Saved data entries
====
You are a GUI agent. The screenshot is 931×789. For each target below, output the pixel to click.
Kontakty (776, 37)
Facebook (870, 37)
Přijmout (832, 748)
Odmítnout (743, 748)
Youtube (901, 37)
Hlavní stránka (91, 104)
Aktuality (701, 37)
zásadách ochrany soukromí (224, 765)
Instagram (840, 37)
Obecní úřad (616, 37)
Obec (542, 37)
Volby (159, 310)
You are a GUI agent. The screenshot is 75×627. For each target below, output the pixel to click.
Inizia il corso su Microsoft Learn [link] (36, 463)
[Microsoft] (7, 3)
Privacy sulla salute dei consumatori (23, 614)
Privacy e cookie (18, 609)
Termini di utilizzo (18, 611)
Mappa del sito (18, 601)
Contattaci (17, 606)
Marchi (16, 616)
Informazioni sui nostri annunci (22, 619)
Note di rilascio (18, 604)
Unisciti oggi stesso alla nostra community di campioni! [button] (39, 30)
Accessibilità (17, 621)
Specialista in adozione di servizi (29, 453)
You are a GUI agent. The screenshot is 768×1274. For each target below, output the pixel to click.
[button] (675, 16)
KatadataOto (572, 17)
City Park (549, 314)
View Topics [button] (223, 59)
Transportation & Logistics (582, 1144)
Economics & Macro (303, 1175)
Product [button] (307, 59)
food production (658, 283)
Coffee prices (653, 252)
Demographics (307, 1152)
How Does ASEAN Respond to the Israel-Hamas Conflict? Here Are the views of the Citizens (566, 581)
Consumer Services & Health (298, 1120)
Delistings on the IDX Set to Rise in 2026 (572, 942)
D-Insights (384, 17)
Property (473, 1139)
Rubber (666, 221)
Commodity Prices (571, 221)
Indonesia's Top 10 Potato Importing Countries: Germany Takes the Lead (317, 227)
====
▶ _Problem requirements_
Quote all of the material above word for word.

▶ _Answer below_
You are a GUI agent. The screenshot is 931×789. For each target below, output the pixel to click.
Kontakty (776, 37)
Facebook (870, 37)
Přijmout (832, 748)
Odmítnout (743, 748)
Youtube (901, 37)
Hlavní stránka (91, 104)
Aktuality (701, 37)
zásadách ochrany soukromí (224, 765)
Instagram (840, 37)
Obecní úřad (616, 37)
Obec (542, 37)
Volby (159, 310)
You are a GUI agent. The screenshot is 75×627. For each target below, output the pixel to click.
Inizia il corso su Microsoft Learn [link] (36, 463)
[Microsoft] (7, 3)
Privacy sulla salute dei consumatori (23, 614)
Privacy e cookie (18, 609)
Termini di utilizzo (18, 611)
Mappa del sito (18, 601)
Contattaci (17, 606)
Marchi (16, 616)
Informazioni sui nostri annunci (22, 619)
Note di rilascio (18, 604)
Unisciti oggi stesso alla nostra community di campioni! [button] (39, 30)
Accessibilità (17, 621)
Specialista in adozione di servizi (29, 453)
You are a GUI agent. The screenshot is 768×1274. For each target below, output the pixel to click.
[button] (675, 16)
KatadataOto (572, 17)
City Park (549, 314)
View Topics [button] (223, 59)
Transportation & Logistics (582, 1144)
Economics & Macro (303, 1175)
Product [button] (307, 59)
food production (658, 283)
Coffee prices (653, 252)
Demographics (307, 1152)
How Does ASEAN Respond to the Israel-Hamas Conflict? Here Are the views of the Citizens (566, 581)
Consumer Services & Health (298, 1120)
Delistings on the IDX Set to Rise in 2026 (572, 942)
D-Insights (384, 17)
Property (473, 1139)
Rubber (666, 221)
Commodity Prices (571, 221)
Indonesia's Top 10 Potato Importing Countries: Germany Takes the Lead (317, 227)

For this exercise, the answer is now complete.